When a borrower is obligated on a mortgage debt - but is not the party who is actually repaying the debt - the lender may exclude the full monthly housing expense (PITIA) from the borrower’s recurring monthly obligations if
the party making the payments is obligated on the mortgage debt, there are no delinquencies in the most recent 12 months, and the borrower is not using rental income from the applicable property to qualify.
In order to exclude non-mortgage or mortgage debts from the borrower’s DTI ratio, the lender must obtain the most recent 12 months' cancelled checks (or bank statements) from the other party making the payments that document a 12-month payment history with no delinquent payments. (Documentation provided by third-party servicing company)

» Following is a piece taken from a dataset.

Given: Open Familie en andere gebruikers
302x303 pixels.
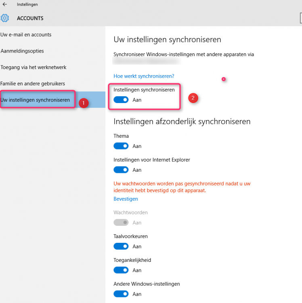Looking at the screenshot, I should [x=33, y=84].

Review full mortgage DTI details here:
Fannie Mae DTI Assessment -
How long does the mortgage stay in the Sellers name?
The short answer would be for as long as we can keep it. We advise sellers and agents to anticipate maintaining their name on the mortgage until the mortgage balance is fully settled. However, in our experience there are 3 ways in which the mortgage would be paid off early.

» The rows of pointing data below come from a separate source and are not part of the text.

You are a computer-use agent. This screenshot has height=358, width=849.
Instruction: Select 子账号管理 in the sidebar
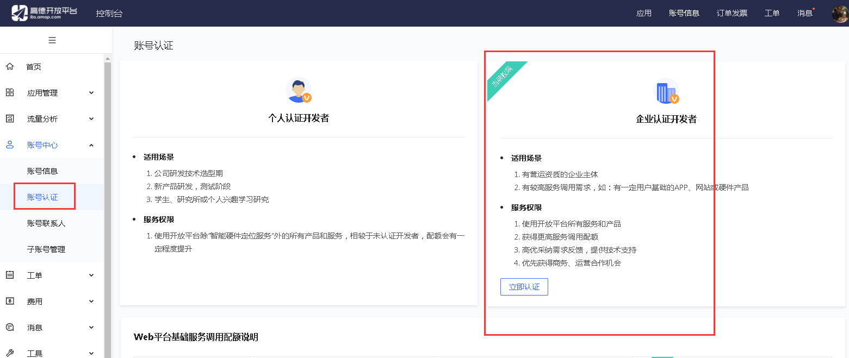coord(46,249)
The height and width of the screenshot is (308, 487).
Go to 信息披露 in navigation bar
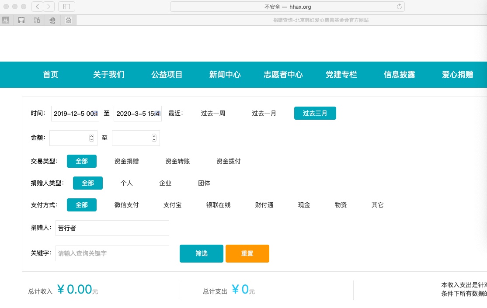(399, 75)
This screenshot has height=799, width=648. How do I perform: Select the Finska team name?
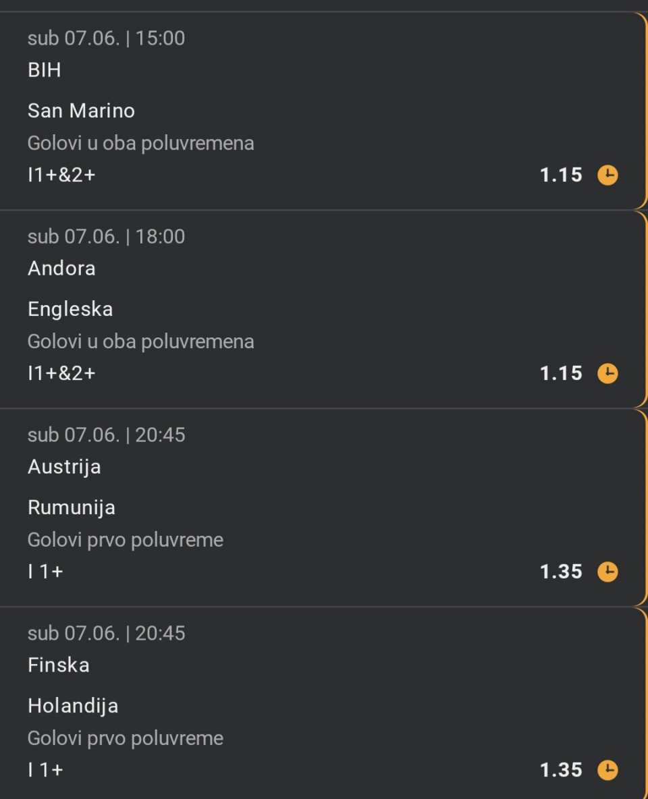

We refinance when better rates are available or when significant appreciation has occurred and we can pull cash out. A refinance would replace the seller’s mortgage with a new one.
We sell the property. Selling would trigger any existing liens to be paid off, clearing the seller’s mortgage. We typically don’t hold onto our investments for more than 7-10 years.
We sell another property and have excess cash on hand we need to deploy for tax purposes. When this happens we could use that cash to pay off some of our existing debt, such as the seller’s loan.